WRITTEN EXERCISE
Please count the lines in the rows below that contain the string "column", matching case exactly, and give only the number.

Target position records
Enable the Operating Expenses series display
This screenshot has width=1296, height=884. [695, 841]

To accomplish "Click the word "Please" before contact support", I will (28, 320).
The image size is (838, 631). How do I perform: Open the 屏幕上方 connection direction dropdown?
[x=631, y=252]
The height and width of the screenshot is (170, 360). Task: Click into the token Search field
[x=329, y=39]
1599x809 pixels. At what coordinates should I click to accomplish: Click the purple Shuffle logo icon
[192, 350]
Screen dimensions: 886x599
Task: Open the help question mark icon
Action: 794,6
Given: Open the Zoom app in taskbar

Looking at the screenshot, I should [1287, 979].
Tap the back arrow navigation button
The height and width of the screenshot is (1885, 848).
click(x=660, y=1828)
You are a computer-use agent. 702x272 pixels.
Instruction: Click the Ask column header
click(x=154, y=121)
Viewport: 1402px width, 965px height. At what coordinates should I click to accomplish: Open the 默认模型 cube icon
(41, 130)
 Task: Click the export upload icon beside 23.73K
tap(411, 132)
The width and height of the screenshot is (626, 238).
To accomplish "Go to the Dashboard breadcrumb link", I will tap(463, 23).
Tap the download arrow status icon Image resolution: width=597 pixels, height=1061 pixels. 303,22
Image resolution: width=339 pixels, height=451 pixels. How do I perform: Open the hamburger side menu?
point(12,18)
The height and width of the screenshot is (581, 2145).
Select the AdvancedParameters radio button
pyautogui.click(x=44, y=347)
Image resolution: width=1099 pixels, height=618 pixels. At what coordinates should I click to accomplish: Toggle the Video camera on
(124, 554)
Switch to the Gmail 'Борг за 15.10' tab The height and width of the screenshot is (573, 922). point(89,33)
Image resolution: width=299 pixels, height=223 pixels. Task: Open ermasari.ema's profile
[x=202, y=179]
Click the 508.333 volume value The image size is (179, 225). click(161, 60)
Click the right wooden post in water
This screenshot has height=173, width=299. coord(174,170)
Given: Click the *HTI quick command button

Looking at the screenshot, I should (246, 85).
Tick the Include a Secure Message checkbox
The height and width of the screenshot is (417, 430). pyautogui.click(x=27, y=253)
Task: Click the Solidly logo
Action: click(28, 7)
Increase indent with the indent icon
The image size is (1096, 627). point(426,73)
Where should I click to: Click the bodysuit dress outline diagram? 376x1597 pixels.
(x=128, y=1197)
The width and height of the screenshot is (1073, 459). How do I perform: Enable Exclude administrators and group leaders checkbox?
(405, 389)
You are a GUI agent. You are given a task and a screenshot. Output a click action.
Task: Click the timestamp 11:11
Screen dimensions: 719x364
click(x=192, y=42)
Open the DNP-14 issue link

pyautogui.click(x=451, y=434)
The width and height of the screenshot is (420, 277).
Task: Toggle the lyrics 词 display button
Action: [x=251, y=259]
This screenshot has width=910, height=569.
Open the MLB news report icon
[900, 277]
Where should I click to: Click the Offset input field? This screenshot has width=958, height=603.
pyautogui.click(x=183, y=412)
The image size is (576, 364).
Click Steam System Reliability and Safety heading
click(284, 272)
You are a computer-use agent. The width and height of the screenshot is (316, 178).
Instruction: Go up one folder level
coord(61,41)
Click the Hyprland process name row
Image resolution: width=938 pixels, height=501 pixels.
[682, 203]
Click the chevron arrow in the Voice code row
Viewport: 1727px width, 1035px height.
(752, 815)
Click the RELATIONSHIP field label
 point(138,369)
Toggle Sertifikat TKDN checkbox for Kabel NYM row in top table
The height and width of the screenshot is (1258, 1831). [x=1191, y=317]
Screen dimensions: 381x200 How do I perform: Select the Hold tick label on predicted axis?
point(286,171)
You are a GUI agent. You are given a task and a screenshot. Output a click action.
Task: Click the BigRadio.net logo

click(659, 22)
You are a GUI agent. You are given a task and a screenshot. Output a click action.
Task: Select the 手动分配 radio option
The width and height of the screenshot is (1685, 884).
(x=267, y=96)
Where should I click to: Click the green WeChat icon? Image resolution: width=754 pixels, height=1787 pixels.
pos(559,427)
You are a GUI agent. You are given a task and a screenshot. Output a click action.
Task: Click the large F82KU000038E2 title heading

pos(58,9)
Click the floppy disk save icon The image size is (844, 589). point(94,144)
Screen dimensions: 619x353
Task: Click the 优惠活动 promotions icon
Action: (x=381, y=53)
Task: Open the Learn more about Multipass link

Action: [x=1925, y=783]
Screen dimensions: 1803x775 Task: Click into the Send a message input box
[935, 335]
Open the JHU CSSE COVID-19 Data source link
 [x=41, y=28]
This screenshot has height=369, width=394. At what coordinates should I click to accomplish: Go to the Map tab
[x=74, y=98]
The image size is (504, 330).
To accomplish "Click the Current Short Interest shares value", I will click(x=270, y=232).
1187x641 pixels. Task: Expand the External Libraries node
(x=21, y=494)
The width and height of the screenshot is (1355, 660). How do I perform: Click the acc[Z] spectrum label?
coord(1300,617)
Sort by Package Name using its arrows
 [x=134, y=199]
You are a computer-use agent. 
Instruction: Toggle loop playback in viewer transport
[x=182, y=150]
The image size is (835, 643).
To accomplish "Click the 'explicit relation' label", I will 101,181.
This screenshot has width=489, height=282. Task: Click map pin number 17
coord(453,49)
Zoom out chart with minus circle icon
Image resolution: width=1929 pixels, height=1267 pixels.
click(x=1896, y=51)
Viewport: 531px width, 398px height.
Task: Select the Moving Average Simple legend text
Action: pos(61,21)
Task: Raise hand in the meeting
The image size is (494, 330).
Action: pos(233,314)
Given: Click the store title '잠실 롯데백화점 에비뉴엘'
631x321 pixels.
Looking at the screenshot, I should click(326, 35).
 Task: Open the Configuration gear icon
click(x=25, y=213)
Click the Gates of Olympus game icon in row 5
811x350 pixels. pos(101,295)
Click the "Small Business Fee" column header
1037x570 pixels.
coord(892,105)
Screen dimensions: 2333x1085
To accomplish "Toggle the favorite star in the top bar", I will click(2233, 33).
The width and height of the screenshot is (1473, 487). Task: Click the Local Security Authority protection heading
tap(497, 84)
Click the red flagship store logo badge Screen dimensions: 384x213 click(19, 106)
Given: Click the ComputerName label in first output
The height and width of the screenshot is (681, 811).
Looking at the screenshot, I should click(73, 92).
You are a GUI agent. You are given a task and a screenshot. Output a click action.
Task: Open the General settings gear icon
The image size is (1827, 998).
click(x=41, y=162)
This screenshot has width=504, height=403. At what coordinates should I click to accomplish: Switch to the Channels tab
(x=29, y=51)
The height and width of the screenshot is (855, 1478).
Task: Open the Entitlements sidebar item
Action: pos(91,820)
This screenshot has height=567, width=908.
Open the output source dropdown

EXERCISE RESULT
2